Convert the data from the line containing "Choose 查看数据类型定义 in context menu" up to and including the line containing "Looking at the screenshot, I should point(1468,981)." into a JSON list of strings, one string per line, with blank lines omitted.
— Start Available data —
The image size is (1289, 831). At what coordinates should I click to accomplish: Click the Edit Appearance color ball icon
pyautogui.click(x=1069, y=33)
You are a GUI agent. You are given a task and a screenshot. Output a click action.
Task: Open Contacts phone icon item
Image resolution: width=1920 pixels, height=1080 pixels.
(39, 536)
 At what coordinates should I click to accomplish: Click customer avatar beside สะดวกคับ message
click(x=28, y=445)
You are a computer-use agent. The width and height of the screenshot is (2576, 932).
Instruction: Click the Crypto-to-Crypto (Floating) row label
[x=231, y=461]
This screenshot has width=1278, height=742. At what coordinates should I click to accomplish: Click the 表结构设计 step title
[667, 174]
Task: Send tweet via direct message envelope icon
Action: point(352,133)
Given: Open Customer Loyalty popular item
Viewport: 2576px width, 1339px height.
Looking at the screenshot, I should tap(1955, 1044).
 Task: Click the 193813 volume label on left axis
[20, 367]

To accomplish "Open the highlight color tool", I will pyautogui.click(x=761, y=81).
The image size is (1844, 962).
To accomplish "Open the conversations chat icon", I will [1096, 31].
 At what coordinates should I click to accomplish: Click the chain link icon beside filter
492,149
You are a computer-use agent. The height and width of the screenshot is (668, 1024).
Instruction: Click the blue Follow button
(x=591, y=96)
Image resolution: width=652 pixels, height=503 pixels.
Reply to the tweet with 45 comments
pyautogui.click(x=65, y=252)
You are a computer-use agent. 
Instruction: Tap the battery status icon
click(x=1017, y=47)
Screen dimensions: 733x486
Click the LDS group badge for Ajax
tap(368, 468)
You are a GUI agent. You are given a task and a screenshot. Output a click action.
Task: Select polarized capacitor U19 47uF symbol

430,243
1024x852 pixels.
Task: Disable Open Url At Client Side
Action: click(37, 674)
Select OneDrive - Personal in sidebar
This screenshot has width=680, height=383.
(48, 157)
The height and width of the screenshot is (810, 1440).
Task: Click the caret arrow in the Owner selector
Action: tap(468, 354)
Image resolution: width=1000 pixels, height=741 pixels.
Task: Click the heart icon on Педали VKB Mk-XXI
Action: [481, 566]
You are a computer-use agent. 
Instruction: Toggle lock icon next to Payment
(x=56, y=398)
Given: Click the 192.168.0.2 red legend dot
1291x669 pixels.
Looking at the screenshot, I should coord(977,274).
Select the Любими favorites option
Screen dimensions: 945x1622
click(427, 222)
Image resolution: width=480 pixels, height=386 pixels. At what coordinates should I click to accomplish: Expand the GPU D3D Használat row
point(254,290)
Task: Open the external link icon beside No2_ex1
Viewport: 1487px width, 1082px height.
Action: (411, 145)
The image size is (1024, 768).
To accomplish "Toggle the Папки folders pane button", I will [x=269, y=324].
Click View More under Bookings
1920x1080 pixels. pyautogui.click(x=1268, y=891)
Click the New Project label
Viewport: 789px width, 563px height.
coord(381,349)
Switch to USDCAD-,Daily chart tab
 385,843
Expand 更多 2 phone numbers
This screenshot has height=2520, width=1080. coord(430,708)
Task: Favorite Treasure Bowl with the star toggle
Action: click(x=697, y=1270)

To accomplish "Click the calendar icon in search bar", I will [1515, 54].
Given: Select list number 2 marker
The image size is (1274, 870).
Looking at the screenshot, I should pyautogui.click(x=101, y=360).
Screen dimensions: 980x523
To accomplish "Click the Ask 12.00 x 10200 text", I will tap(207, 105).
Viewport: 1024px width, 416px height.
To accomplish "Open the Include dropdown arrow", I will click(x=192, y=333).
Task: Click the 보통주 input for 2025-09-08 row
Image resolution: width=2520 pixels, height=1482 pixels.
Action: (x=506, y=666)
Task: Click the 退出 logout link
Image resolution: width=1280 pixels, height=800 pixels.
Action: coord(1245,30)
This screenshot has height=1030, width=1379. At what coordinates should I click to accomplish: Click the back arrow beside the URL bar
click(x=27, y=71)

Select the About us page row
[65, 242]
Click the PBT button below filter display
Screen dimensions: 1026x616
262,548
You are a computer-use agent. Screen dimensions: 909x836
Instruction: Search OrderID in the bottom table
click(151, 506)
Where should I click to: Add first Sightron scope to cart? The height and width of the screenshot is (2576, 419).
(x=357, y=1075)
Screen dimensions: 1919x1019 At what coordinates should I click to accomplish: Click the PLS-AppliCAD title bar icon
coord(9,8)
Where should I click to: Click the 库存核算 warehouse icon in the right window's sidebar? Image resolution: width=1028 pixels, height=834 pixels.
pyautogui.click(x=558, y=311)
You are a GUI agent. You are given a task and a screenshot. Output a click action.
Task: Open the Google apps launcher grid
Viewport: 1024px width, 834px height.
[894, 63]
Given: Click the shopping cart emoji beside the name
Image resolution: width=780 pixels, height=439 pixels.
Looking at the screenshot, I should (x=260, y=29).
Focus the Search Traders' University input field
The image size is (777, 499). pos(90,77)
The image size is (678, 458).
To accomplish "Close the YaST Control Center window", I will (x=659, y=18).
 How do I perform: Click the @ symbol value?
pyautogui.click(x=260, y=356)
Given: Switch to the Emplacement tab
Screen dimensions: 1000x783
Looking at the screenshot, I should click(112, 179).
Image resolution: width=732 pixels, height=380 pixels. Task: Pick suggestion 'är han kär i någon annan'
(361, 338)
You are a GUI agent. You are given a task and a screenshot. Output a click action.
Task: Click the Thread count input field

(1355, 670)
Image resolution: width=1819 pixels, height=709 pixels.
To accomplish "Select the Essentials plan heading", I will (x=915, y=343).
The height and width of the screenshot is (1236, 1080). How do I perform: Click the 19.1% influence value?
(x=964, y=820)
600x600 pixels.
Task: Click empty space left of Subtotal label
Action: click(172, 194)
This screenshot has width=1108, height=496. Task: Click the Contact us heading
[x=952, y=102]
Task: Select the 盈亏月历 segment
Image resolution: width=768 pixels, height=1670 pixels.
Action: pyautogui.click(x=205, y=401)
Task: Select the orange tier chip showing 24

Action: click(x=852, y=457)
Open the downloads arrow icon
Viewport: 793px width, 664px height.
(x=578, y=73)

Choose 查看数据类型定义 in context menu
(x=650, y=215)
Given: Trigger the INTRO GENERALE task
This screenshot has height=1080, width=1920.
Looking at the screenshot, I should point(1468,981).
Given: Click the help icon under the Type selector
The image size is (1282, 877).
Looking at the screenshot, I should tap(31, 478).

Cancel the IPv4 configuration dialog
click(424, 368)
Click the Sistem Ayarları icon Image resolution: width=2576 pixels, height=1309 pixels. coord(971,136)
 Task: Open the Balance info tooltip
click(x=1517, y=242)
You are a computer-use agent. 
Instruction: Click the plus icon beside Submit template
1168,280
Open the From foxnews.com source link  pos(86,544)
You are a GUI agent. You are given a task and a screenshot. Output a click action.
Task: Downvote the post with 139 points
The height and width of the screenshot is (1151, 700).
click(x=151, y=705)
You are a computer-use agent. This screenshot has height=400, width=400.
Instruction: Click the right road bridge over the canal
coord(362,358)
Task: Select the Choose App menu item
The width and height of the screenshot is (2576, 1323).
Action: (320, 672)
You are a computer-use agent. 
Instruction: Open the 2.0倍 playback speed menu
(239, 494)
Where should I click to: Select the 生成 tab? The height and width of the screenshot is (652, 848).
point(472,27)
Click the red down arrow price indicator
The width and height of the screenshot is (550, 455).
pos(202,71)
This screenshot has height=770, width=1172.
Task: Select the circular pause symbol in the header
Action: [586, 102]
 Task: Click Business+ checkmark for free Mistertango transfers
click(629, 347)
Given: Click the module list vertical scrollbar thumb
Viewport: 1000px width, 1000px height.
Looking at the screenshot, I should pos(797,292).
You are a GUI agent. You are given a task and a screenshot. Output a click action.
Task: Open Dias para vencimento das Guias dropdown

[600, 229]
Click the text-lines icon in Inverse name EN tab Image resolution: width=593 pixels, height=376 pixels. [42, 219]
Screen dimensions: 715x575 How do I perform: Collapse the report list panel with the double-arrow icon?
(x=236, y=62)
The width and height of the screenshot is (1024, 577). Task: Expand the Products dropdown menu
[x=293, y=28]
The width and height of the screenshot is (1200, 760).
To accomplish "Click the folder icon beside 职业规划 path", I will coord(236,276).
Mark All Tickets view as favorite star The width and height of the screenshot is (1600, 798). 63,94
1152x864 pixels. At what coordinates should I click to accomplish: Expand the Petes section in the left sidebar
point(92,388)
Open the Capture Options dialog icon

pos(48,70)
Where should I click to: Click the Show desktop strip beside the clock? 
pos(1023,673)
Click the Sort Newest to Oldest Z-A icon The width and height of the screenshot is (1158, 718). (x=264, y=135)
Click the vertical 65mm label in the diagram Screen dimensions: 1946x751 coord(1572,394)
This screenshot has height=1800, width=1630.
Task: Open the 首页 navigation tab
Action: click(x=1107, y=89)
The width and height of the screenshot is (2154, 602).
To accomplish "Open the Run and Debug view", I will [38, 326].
— End Available data —
- **Answer to this task**
[
  "Choose 查看数据类型定义 in context menu",
  "(x=650, y=215)",
  "Given: Trigger the INTRO GENERALE task",
  "This screenshot has height=1080, width=1920.",
  "Looking at the screenshot, I should point(1468,981)."
]